❖ Crying: This is one of the most common, perplexing and irritating dilemmas faced by the parents as the child is unable to communicate why he is crying.
❖ Sensitivity: There are some babies who are extra sensitive during the first few weeks and require a lot of cuddling. The parents should keep their presence of mind and cool, particularly during the night and not get angry with their baby, for it only worsens matters.
❖ Infantile Colic: This condition begins at the age of 2-4 weeks and subsides by 3-4 months. The baby typically starts crying in the evenings. The cry may last for hours and is resistant to the usual soothing methods. It is a very testing time for the parents, as the baby cries for hours together in a stereotyped fashion day after day. Worse, there is no guaranteed method to get rid of it. The parents have to wait till the child becomes 4 months +, when the condition subsides regardless of the management strategy. The parents require more counselling than the baby, for whom this is a harmless condition.
❖ Tackling crying: The best thing to do is to admit your feelings of irritation and laugh it out with your spouse. Laughter and a sense of humour is the best antidote for stress and irritability. Parents should also realise that the baby is not doing it deliberately. If she is crying, there is always a genuine and valid reason behind it. She is too small to do it purposely so as to be mad at you, to throw tantrums or use crying as a means to “irritate” you.
Crying is a baby’s way of telling you he needs something – that something is not quite right. In the first few weeks and months, crying is your baby’s main way of communicating with you. There are a lot of myths surrounding crying: that he is crying because he is ‘naughty’ or because he wants to be picked up and that you will ‘spoil’ your baby if you do so. Another myth is that a certain amount of crying is good for young babies because it ‘exercises their lungs’ and makes them “mentally tougher” if not attended to immediately.

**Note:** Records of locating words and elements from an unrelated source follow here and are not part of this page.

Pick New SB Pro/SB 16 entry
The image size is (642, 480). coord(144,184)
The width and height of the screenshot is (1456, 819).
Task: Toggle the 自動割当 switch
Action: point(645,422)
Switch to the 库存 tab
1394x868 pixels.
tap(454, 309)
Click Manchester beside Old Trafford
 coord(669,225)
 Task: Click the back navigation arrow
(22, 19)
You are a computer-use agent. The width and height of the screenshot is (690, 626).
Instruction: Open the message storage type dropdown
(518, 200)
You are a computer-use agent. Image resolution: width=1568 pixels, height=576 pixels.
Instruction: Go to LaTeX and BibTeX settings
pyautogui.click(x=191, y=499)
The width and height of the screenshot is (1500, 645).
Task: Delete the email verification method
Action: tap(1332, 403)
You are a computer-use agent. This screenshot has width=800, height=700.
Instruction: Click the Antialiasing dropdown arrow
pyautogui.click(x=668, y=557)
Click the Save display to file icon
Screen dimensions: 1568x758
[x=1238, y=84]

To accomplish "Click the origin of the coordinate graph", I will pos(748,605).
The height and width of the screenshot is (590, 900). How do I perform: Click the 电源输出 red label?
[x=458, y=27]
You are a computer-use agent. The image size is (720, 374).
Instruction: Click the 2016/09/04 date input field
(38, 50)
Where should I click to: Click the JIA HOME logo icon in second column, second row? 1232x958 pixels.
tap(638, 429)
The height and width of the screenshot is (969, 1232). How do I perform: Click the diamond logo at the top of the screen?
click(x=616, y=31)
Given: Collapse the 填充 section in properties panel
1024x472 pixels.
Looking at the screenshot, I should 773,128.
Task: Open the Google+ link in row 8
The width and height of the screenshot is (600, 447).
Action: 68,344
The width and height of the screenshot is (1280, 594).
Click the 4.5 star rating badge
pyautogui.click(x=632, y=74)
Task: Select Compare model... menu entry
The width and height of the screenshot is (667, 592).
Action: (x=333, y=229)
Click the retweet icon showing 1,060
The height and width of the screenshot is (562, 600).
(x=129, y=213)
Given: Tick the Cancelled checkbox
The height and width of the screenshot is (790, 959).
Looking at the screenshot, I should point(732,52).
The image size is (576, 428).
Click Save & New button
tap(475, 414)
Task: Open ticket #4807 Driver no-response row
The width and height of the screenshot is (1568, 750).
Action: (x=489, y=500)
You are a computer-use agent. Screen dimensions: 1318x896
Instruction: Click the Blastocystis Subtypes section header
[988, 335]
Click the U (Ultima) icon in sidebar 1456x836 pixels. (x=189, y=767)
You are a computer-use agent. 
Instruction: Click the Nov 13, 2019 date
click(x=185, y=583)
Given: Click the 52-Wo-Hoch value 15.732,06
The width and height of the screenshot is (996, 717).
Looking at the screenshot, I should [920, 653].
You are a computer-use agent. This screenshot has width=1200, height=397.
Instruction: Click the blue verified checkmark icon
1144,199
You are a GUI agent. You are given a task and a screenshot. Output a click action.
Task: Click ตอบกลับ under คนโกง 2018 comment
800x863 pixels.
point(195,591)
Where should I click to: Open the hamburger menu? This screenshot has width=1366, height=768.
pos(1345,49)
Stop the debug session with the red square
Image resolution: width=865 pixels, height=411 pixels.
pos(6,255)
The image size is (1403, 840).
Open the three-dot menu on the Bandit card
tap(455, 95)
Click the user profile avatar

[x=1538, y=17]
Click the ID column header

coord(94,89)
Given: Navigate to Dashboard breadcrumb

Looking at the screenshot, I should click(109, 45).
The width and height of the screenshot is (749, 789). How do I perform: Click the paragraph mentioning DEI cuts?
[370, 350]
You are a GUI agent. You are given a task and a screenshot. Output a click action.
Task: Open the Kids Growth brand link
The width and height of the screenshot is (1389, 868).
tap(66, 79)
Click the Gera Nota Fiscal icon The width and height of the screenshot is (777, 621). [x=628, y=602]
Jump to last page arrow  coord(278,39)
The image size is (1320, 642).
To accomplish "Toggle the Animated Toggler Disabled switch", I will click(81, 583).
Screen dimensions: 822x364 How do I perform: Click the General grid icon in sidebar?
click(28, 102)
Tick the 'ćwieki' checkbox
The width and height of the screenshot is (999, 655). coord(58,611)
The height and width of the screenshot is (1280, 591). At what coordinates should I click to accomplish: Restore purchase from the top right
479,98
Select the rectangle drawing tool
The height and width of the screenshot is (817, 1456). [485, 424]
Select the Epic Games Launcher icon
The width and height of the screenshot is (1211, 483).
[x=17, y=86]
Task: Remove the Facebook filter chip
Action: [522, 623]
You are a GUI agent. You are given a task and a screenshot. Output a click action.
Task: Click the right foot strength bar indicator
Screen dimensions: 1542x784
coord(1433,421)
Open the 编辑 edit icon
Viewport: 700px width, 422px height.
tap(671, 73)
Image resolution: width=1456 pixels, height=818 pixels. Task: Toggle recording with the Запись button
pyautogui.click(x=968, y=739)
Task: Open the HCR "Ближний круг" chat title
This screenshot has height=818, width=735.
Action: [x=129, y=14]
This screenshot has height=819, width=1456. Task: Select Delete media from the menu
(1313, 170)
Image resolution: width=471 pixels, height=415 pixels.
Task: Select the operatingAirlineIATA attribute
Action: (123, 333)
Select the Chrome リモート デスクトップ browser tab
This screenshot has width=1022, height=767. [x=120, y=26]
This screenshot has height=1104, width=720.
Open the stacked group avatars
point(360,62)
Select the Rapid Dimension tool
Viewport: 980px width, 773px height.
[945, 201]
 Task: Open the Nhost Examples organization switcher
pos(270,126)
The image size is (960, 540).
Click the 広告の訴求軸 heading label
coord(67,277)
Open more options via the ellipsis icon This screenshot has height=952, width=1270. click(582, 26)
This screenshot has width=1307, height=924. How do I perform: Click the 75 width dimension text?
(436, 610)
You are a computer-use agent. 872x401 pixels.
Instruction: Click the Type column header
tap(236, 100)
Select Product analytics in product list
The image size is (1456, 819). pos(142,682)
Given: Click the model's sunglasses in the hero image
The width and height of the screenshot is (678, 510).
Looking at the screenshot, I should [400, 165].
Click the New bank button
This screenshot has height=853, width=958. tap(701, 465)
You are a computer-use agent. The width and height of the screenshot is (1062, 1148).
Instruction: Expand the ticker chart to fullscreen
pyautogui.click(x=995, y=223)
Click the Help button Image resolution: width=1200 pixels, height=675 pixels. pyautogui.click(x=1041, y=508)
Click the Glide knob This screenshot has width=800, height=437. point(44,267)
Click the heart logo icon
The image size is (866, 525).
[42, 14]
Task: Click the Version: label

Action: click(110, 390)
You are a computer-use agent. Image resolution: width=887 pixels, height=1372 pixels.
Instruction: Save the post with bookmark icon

Parents believe that if they respond immediately to crying of a baby, the baby may become “spoiled.” Remember a baby below the age of 4 months cannot be spoiled and so should be attended to with all love and attention whenever he/she cries. Research has proved that mothers, who responded quickly to their babies’ cries in the early months, were the ones whose babies cried significantly less in the second half of their first year. They found that from about 4 months onwards, babies whose crying had been ignored earlier tended to cry more. Prompt response to the baby’s distress during the first six to eight months is important because it helps build a trusting relationship between mother and baby.
Crying is one of the most perplexing and irritating dilemmas faced by parents. A child till the age of approximately 2 years cannot verbalise and explain the reasons for his crying. So, the parents are at a loss as to why the baby is crying. Even the doctors find it difficult to pinpoint the cause of crying. If the baby goes on crying and is not soothed by the efforts of the parents, it really becomes a tense situation for them. First of all, they don’t know why the baby is screaming his head off and secondly the baby is not getting any relief. Obviously, the first thought that comes to the mind is that the child is having pain somewhere, which is quite often true.